Posted in Philosophie, Science by hadyba on septembre 7, 2011

Comme promis

Stricto sensu, l’hypothèse Sapir-Whorf n’est pas une hypothèse mais une thèse. C’est Hoijer, un étudiant de Sapir qui ainsi baptisé la thèse partagée par Sapir et Whorf. Une vision répandue voudrait que ce ne soit là qu’un crackpot promu par cet amateur de Whorf et avec lequel son maître Sapir ne serait pas totalement d’accord. Je crois cependant que cette manière de voir est fausse. Sapir a certes des moments où il souligne que le déterminisme linguistique est peut-être naïf mais nous verrons qu’il était bien un partisan de cette thèse. Étant donné que Whorf a toute sa vie travaillé dans les assurances alors que Sapir était un respectable prof de linguistique d’anthropologie à Yale, il est tentant de les opposer et d’attribuer les idées farfelues au premier. Mais c’est doublement injuste. D’abord parce qu’il suffit de lire Sapir pour voir qu’il partageait bien les thèses de Whorf. Ensuite parce que même si Whorf n’a jamais accepté de poste académique, ce n’était pas un lunatique mais bien un distingué linguiste qui, quoiqu’on puisse penser de sa thèse favorite, a fait des contributions très valables au domaine.

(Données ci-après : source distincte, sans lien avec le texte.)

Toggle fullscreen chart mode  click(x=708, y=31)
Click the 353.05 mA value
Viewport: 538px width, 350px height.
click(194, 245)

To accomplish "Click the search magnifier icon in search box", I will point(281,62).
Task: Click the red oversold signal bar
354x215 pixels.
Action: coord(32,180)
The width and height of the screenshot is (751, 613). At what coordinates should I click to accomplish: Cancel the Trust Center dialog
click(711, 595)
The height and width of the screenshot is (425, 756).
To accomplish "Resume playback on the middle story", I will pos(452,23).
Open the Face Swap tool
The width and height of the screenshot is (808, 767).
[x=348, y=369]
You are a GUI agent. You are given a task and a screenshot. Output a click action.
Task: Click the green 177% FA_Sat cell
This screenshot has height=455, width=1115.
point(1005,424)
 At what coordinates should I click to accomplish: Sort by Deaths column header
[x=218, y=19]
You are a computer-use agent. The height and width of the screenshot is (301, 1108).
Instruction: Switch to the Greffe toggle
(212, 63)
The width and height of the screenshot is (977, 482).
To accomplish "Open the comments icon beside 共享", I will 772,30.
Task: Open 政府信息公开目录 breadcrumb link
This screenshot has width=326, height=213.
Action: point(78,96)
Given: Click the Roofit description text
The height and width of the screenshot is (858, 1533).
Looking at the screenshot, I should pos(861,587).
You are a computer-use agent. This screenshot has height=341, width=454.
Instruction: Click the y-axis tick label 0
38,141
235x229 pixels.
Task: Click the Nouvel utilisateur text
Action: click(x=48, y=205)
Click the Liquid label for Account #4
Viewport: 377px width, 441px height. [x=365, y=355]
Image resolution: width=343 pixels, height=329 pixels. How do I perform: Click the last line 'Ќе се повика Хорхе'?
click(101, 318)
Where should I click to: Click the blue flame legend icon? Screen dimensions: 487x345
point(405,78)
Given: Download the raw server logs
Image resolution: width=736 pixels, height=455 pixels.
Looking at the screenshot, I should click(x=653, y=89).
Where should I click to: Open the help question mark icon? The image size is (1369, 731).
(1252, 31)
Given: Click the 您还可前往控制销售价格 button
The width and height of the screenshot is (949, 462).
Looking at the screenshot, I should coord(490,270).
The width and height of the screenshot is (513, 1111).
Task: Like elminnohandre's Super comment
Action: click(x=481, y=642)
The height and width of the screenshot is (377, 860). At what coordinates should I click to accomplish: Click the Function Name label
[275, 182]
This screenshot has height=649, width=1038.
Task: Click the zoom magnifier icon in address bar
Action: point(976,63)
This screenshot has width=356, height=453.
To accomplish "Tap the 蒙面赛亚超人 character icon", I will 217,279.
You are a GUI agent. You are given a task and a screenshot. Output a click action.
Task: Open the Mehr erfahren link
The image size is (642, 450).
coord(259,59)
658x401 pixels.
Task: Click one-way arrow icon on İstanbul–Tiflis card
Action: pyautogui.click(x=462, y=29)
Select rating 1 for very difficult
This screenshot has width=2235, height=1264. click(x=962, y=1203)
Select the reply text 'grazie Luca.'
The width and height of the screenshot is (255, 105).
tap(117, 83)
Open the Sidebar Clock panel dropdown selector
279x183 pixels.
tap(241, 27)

Pour le moment, nous pouvons définir l’hypothèse Sapir Whorf comme la thèse selon laquelle les langues que nous parlons déterminent notre appréhension du monde à un point tel que des locuteurs de langues différentes pourraient ne pas du tout percevoir une même réalité de manière congruente et pourraient être dans l’impossibilité de se mettre d’accord sur la bonne manière de conceptualiser le même fait objectif. Des locuteurs de deux langues radicalement différentes auraient des conceptualisations conflictuelles et incommensurables d’une même réalité.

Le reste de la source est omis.